**A fazer:**
1 > Reproduza palavra por palavra tudo o que vai de "Vozes de Tchernóbil e suas" até "a cultura eslava." na seleção sobre Vozes de Tchernóbil.
2 > Diga se cada afirmação concorda com a seleção sobre Vozes de Tchernóbil, respondendo sim ou não e citando literalmente as palavras que decidem.
(a) A obra é um romance de ficção.
(b) O acidente na usina ocorreu em abril de 1986.
(c) Svetlana Alexievich é bielorrussa.
3 > Responda, com base na seleção sobre Vozes de Tchernóbil:
(a) Que temas as narrativas pessoais destacam, segundo o resumo?
(b) De que é composta a obra?
(c) Que imagem a autora tenta "esculpir"?

Metamorfose – Direito & Literatura

Vozes de Tchernóbil – por Svetlana Alexievich

Vozes de Tchernóbil – por Svetlana Alexievich

Vozes de Tchernóbil e as reflexões sobre o desastre nuclear e suas implicações para o século XX

Grupo Metamorfose

Vozes de Tchernóbil e suas reflexões sobre o desastre nuclear e suas implicações para o século XX exploram as narrativas pessoais da catástrofe de Chernobyl, destacando temas de política, ciência, humanidade e os efeitos globais do acidente, trazendo uma análise profunda sobre a história e a cultura eslava.

Da Obra

“Vozes de Tchernóbil”, da bielorrussa Svetlana Alexievich, é uma obra de não-ficção composta pela coleta de relatos de pessoas diretamente afetadas pelo acidente da usina nuclear soviética, em abril de 1986. A autora se põe à tentativa de “esculpir a imagem de uma época”, extraindo das histórias das testemunhas do acidente uma rica multiplicidade de significados sobre a catástrofe nuclear de Tchernóbil.

**Conteúdo dos dados:**
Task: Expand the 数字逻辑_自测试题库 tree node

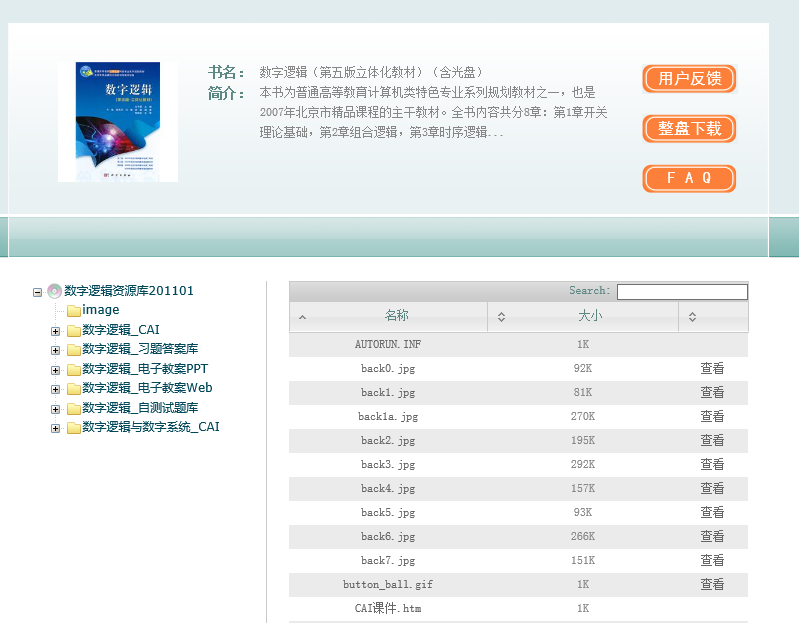Action: click(x=55, y=409)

**Respostas completas:**
1 >
Vozes de Tchernóbil e suas reflexões sobre o desastre nuclear e suas implicações para o século XX exploram as narrativas pessoais da catástrofe de Chernobyl, destacando temas de política, ciência, humanidade e os efeitos globais do acidente, trazendo uma análise profunda sobre a história e a cultura eslava.

2 >
(a) Não: "é uma obra de não-ficção".
(b) Sim: "em abril de 1986".
(c) Sim: "da bielorrussa Svetlana Alexievich".

3 >
(a) Política, ciência, humanidade e os efeitos globais do acidente.
(b) Da coleta de relatos de pessoas diretamente afetadas pelo acidente da usina nuclear soviética.
(c) A imagem de uma época.